Brasília amanhece hoje sob o signo da inquietação. A caravana de empresários promete dar um banho de realidade numa cidade que, sediando os poderes da República, é para muitos uma ilha da fantasia.
Mas a quem, afinal, dirigem-se as lideranças empresariais? A qual ou quais poderes seria possível atribuir hoje não apenas a responsabilidade pelos custos do ajuste econômico, mas principalmente o dom de deslanchar a reforma do Estado, da economia e da cidadania?
Os empresários dizem-se "desconsiderados" pelo Executivo. Denunciam a prepotência dos gabinetes, a lei de ferro da estabilização a qualquer preço, a dose exagerada dos remédios, como a abertura e o desaquecimento da economia.
Mas é também forte o apelo ao Congresso Nacional. As lideranças empresariais responsáveis têm consciência de que a dosagem dos remédios monetários contra a inflação é um resultado direto da lentidão das reformas constitucionais, do adiamento da reforma tributária, do compasso lento das privatizações.

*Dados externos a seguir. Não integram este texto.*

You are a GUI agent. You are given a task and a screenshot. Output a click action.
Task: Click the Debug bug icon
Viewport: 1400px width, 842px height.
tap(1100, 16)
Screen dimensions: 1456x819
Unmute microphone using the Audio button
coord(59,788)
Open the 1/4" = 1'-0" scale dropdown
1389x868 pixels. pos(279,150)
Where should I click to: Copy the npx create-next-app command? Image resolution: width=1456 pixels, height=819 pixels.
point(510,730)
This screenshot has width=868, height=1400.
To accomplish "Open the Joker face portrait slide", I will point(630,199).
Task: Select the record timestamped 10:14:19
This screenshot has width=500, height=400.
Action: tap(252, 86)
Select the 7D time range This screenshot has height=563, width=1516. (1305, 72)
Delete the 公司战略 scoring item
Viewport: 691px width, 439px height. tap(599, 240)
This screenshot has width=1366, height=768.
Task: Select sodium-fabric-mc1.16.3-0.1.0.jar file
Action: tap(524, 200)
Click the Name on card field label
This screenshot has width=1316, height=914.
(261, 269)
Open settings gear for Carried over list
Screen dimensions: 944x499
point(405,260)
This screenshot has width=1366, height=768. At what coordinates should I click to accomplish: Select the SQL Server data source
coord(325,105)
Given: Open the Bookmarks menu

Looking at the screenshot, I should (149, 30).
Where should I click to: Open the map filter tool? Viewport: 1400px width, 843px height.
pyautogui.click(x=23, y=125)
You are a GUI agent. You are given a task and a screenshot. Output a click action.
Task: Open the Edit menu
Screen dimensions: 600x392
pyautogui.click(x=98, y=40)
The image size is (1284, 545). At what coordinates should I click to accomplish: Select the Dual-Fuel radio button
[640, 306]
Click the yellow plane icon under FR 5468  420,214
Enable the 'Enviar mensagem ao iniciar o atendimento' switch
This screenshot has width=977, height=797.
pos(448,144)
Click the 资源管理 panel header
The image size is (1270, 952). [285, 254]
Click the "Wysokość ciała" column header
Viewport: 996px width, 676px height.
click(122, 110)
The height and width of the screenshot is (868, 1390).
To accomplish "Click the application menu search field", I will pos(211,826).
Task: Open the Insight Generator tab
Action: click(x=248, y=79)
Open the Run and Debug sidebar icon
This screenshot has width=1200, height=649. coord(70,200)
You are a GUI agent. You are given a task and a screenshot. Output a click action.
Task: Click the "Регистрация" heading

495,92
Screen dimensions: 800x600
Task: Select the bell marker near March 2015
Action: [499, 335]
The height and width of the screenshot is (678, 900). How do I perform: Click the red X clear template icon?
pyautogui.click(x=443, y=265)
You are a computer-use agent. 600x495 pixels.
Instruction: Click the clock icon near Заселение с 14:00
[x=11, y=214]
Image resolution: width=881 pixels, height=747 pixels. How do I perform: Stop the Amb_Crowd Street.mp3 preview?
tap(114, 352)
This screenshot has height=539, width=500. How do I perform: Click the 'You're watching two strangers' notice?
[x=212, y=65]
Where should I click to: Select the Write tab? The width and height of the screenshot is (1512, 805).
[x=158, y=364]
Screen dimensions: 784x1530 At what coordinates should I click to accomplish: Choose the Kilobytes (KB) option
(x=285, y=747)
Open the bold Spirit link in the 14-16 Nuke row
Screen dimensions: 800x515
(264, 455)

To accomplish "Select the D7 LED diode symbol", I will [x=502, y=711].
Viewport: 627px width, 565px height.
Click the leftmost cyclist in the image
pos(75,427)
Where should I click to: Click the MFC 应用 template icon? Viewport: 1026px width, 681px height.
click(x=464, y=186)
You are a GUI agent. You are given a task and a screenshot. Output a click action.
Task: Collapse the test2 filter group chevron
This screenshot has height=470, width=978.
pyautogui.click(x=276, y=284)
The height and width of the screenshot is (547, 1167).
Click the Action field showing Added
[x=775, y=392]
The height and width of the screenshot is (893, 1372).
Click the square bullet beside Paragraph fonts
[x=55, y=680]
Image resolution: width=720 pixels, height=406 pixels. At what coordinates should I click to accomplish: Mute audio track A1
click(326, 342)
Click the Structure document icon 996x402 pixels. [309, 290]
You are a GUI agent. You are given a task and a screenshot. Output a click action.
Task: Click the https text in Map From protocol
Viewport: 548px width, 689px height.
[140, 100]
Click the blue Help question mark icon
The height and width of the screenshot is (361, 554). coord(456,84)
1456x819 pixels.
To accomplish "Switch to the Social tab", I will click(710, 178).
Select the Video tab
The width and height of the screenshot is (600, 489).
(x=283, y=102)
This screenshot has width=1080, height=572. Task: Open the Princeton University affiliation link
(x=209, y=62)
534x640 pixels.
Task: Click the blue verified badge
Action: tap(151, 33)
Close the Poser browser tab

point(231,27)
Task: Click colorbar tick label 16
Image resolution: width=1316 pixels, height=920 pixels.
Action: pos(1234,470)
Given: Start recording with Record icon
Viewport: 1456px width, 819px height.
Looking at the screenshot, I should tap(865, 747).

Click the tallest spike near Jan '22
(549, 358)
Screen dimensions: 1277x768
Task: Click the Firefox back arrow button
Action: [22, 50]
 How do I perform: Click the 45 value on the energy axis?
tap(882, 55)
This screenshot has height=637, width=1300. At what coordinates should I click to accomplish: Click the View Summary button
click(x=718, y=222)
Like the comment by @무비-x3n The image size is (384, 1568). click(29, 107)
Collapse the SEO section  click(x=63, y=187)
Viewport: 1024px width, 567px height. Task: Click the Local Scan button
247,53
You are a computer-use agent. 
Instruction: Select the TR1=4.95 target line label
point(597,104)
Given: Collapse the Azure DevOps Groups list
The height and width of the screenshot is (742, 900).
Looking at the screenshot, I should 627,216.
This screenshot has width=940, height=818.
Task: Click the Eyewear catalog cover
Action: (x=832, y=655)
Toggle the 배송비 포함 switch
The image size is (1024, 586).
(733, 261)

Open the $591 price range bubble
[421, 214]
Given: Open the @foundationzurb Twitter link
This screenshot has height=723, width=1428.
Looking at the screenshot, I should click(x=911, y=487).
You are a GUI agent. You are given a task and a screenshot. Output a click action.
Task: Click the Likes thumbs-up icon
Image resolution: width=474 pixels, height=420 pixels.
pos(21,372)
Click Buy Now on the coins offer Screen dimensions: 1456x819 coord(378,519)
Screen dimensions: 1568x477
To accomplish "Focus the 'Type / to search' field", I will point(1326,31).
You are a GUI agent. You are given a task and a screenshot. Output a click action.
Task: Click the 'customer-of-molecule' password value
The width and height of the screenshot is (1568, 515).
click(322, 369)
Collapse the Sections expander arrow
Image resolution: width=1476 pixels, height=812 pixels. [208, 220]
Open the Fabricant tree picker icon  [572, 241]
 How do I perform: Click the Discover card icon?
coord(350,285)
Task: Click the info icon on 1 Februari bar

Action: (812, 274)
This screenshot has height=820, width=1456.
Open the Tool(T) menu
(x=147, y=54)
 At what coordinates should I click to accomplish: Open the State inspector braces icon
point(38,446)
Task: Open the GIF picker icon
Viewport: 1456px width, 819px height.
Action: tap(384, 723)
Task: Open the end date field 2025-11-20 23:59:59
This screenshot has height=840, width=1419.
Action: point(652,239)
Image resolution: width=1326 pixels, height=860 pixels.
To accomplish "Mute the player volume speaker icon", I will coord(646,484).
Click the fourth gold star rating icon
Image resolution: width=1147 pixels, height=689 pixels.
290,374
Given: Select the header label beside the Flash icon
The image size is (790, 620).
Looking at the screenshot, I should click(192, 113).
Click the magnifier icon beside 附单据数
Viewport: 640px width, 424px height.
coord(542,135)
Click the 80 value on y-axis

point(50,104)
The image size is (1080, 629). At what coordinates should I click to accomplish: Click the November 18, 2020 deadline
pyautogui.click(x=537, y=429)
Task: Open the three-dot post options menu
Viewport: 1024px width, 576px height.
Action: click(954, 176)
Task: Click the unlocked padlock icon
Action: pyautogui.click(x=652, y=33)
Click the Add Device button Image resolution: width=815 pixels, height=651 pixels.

E muito desse "timing" decepcionante é resultado das liças parlamentares, do corporativismo que se aninha num sistema de partidos débeis, quando não resulta de preconceitos ultrapassados e de vaidades feridas, para dizer o mínimo.
Estará o Poder Judiciário isento das atenções e preocupações empresariais? Certamente não, levando-se em conta que muitos dos conflitos entre Executivo e Legislativo encontram nessa instância uma mediação necessária, mas que nem sempre atua e medeia com a devida presteza.
Em Brasília, os empresários estão hoje fazendo soar o alarme, acendendo uma enorme luz amarela que sinaliza um impasse e expressa uma confiança debilitada.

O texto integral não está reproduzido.